→ Information given

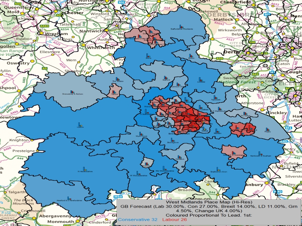Viewport: 302px width, 226px height.
Task: Click the Stone constituency bar chart icon
Action: (x=148, y=55)
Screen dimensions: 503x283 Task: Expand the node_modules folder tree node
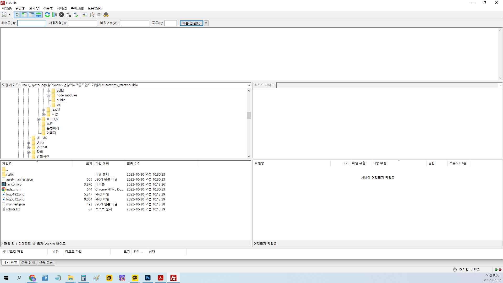pos(48,95)
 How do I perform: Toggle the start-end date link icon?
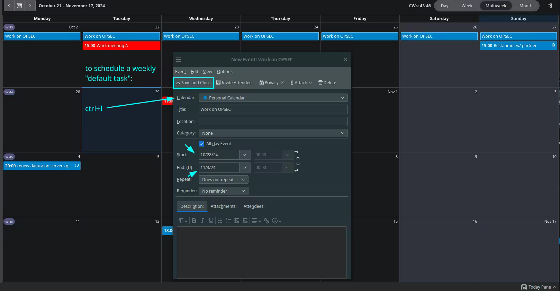coord(298,161)
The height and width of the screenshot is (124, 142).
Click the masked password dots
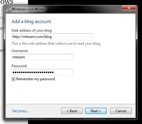click(33, 72)
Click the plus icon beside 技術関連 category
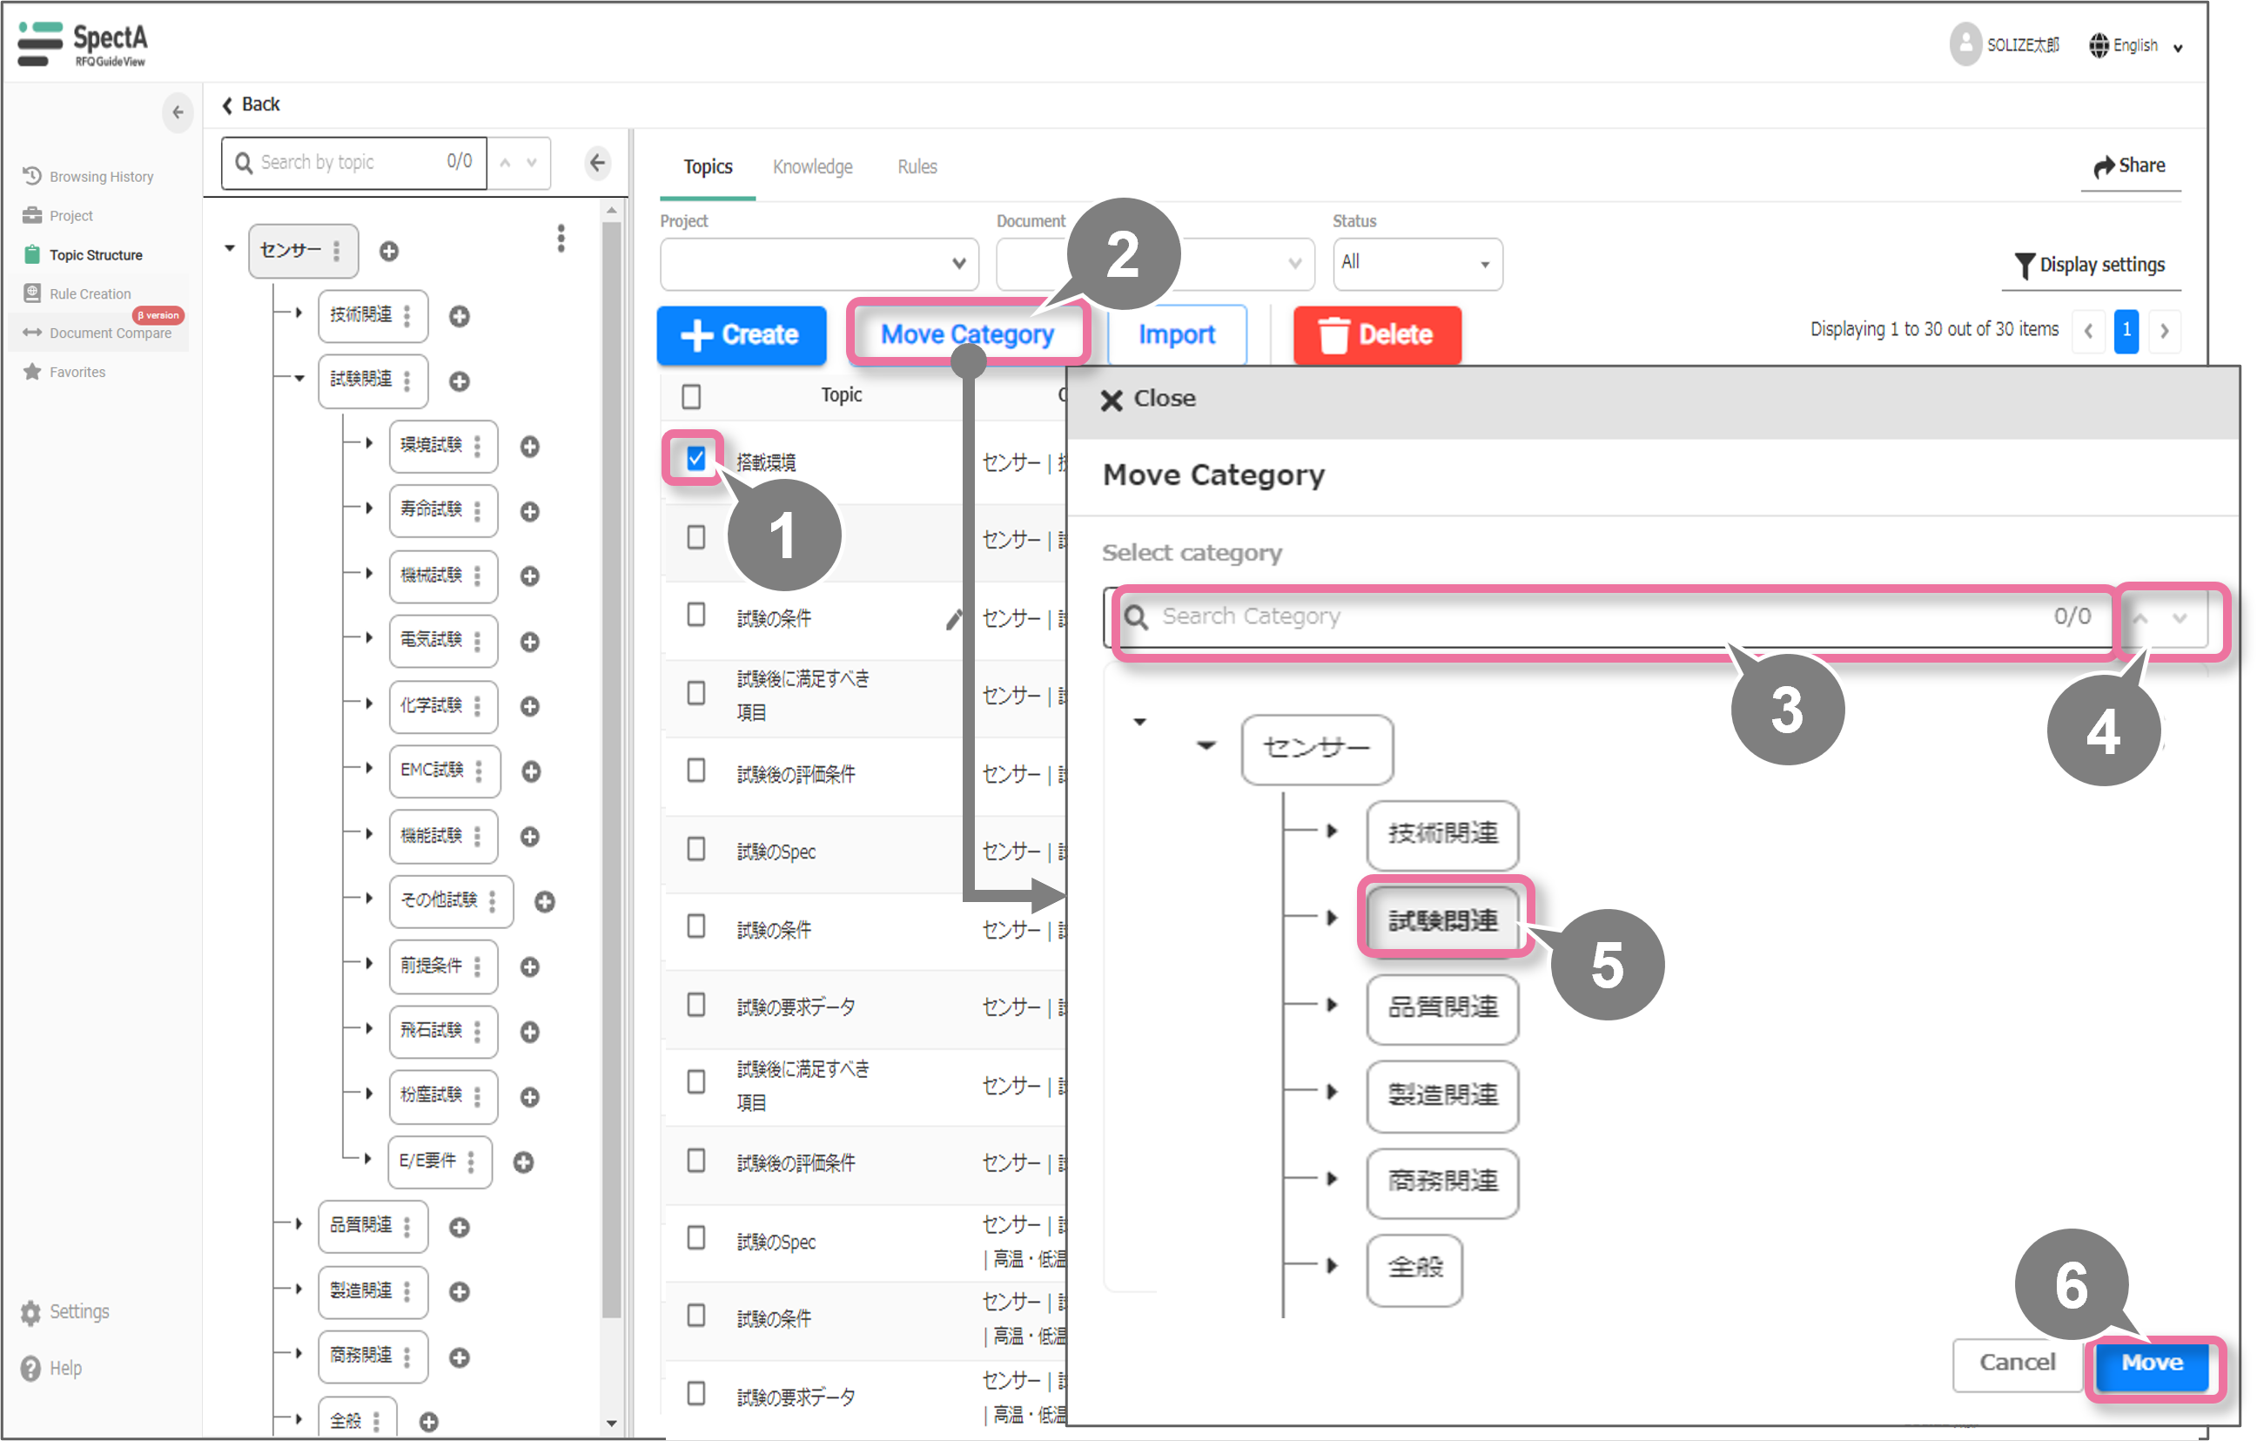This screenshot has height=1441, width=2257. (x=458, y=317)
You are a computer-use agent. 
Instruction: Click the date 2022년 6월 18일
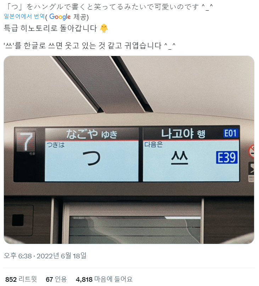(61, 256)
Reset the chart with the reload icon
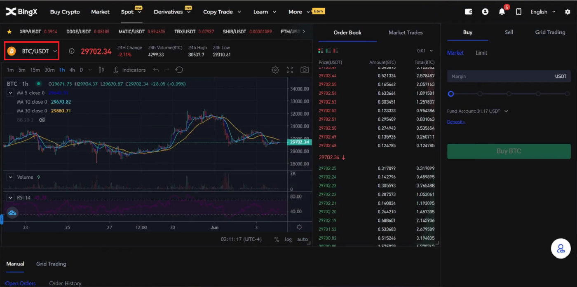This screenshot has height=287, width=577. coord(179,70)
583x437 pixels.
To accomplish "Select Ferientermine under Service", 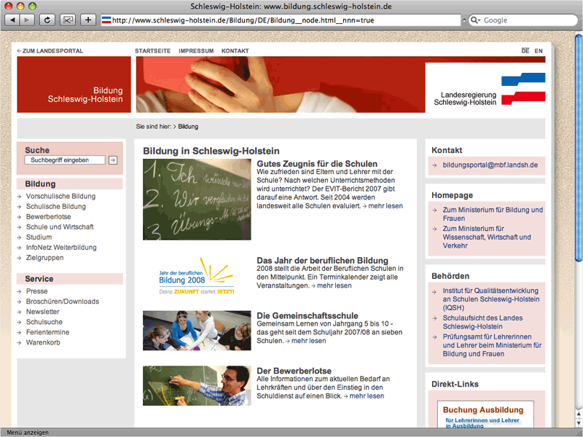I will [49, 332].
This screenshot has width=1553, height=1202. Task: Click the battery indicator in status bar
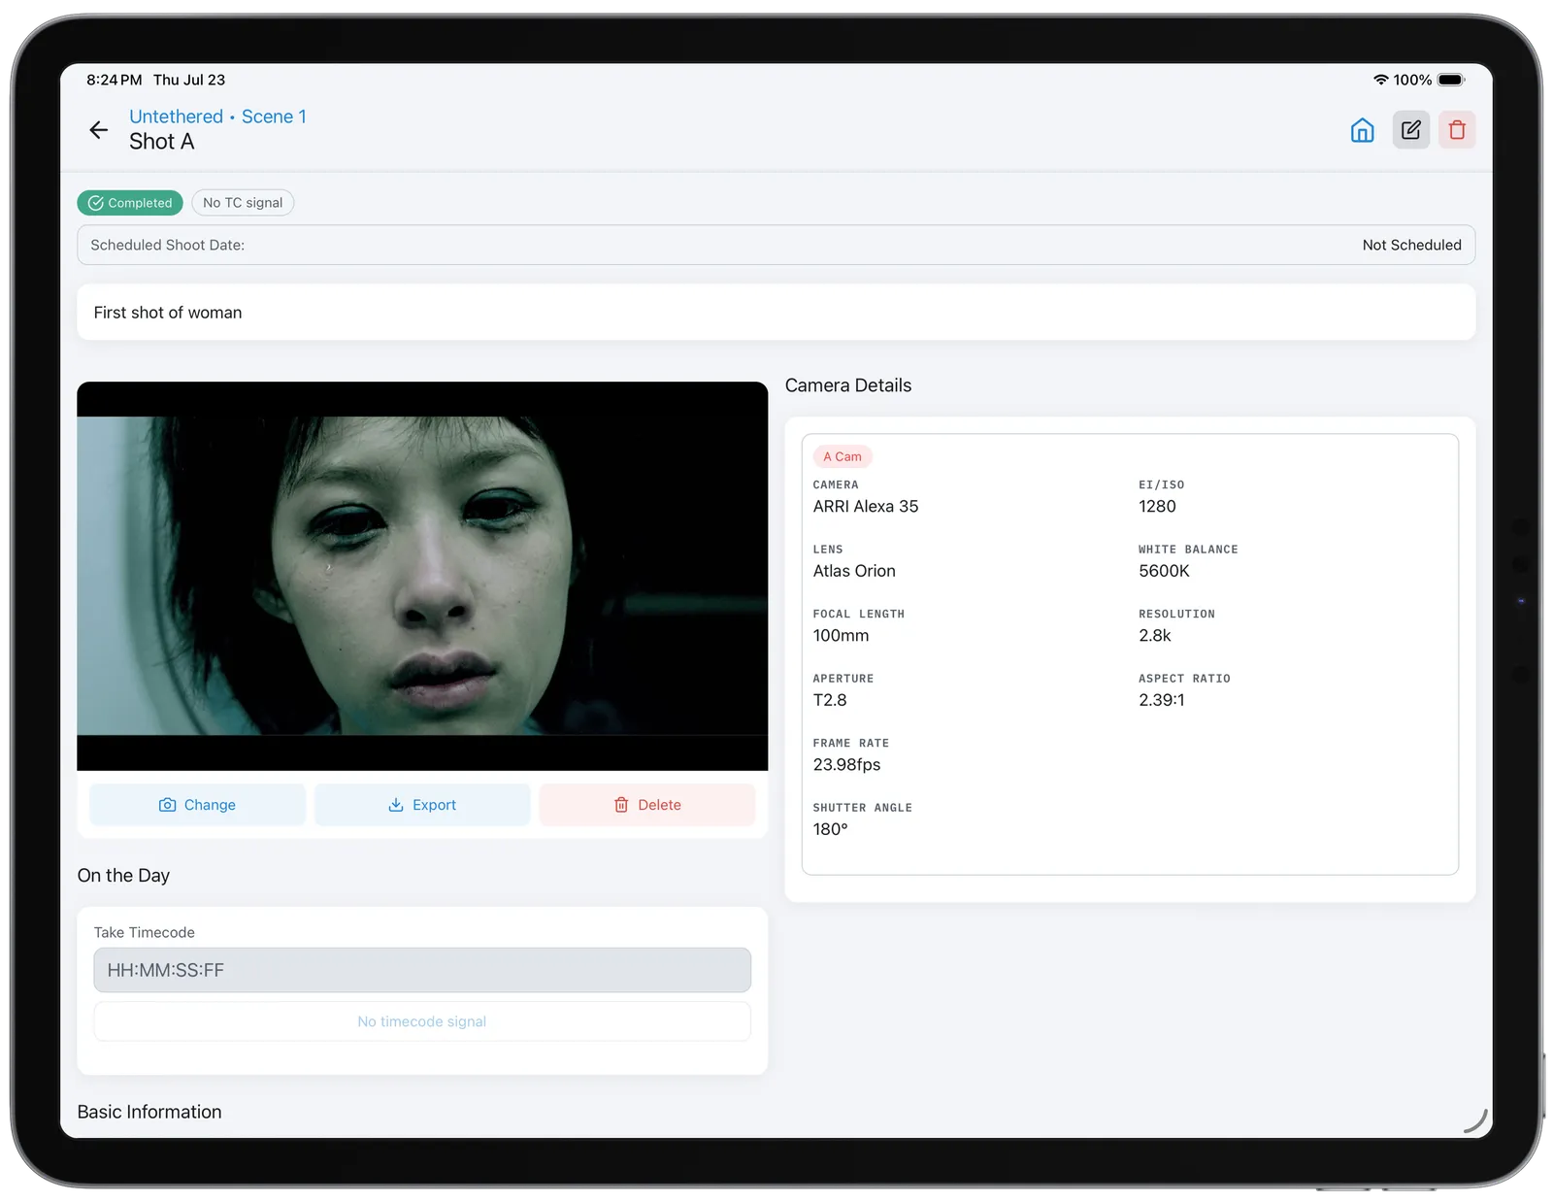1451,80
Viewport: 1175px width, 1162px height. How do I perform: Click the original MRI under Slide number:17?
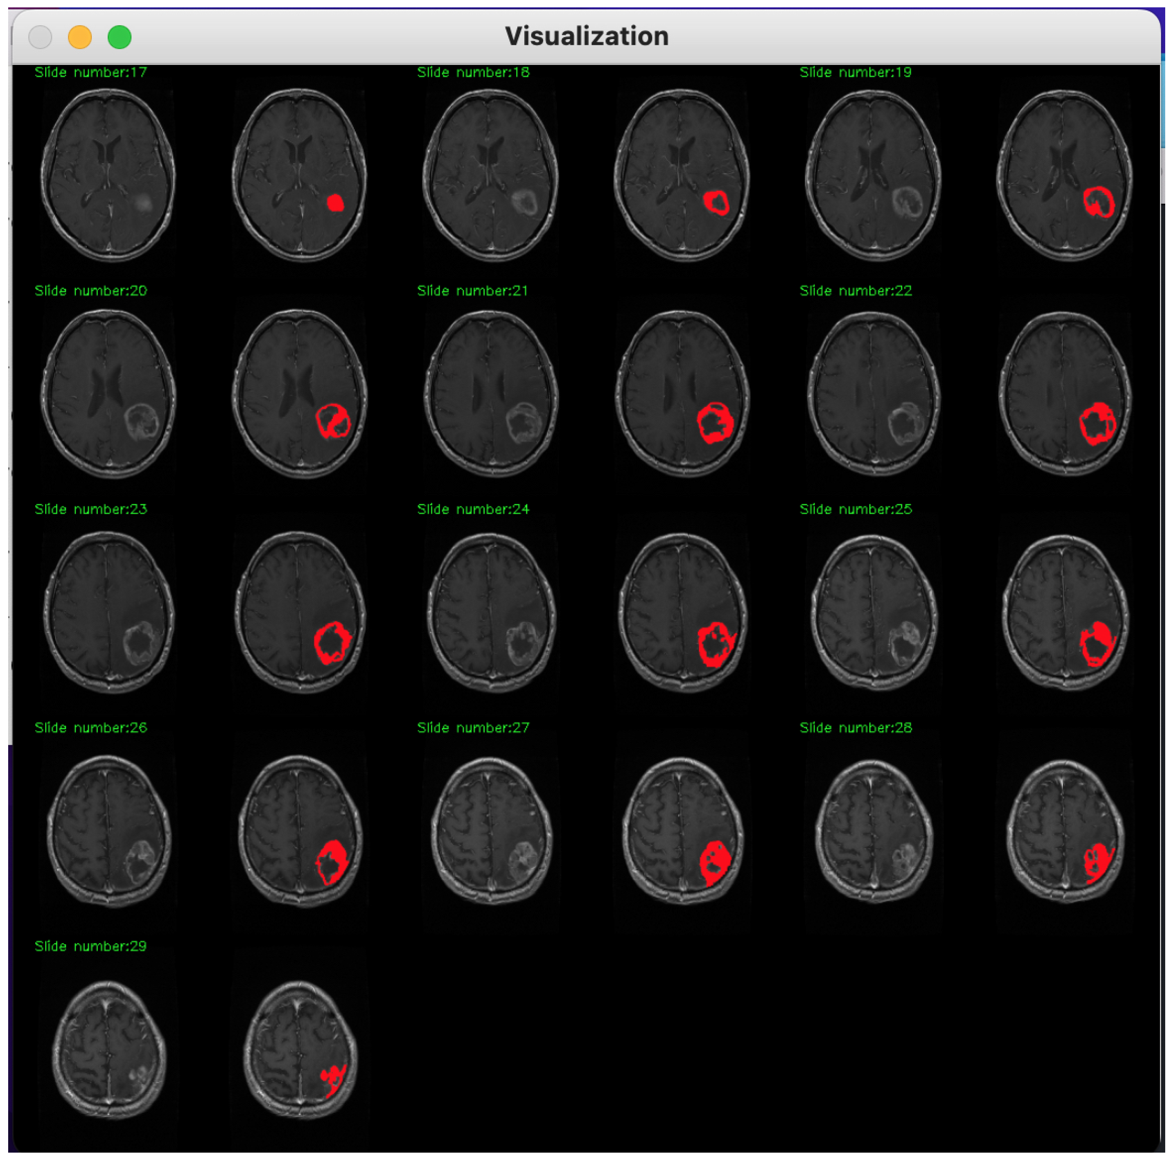(x=108, y=175)
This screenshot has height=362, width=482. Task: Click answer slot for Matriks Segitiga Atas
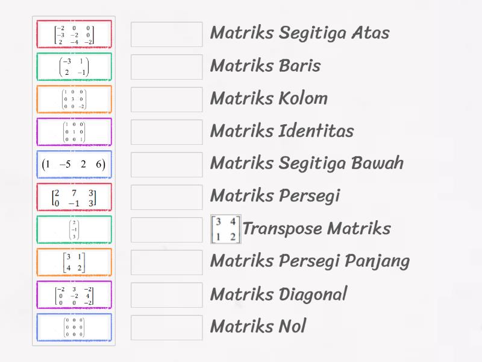tap(167, 34)
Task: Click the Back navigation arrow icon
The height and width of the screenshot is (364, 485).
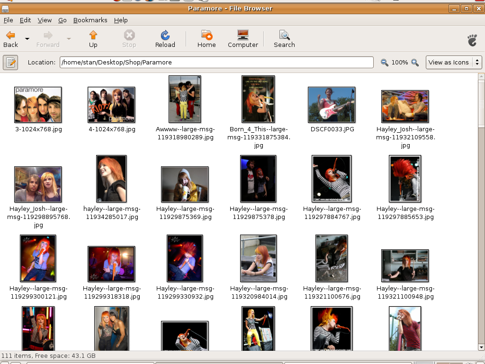Action: [x=10, y=36]
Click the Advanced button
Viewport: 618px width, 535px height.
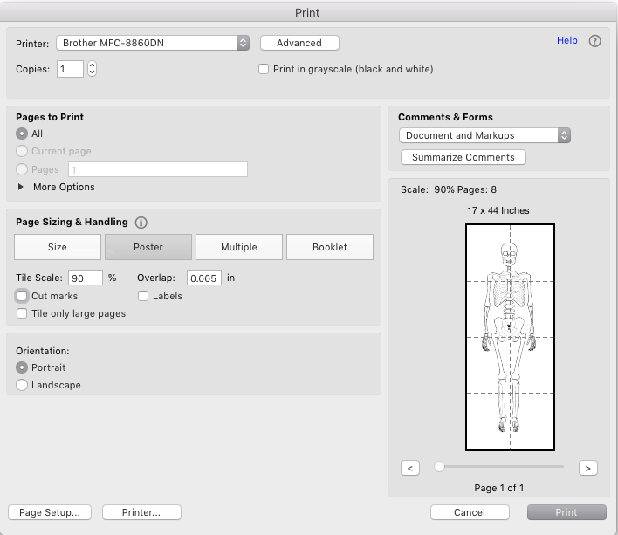pyautogui.click(x=299, y=43)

→ Description of the task
Rewrite the lines from the beginning through the line containing "click(33, 72)", substituting "directory" for "folder" and changing nothing else. Omit the pictures from your answer.

→ Result for this task
Viewport: 302px width, 226px height.
Task: Click the Stone constituency bar chart icon
Action: (x=148, y=55)
Screen dimensions: 503x283 Task: Expand the node_modules directory tree node
pos(48,95)
 How do I perform: Toggle the start-end date link icon?
coord(298,161)
The height and width of the screenshot is (124, 142).
Click the masked password dots
click(33, 72)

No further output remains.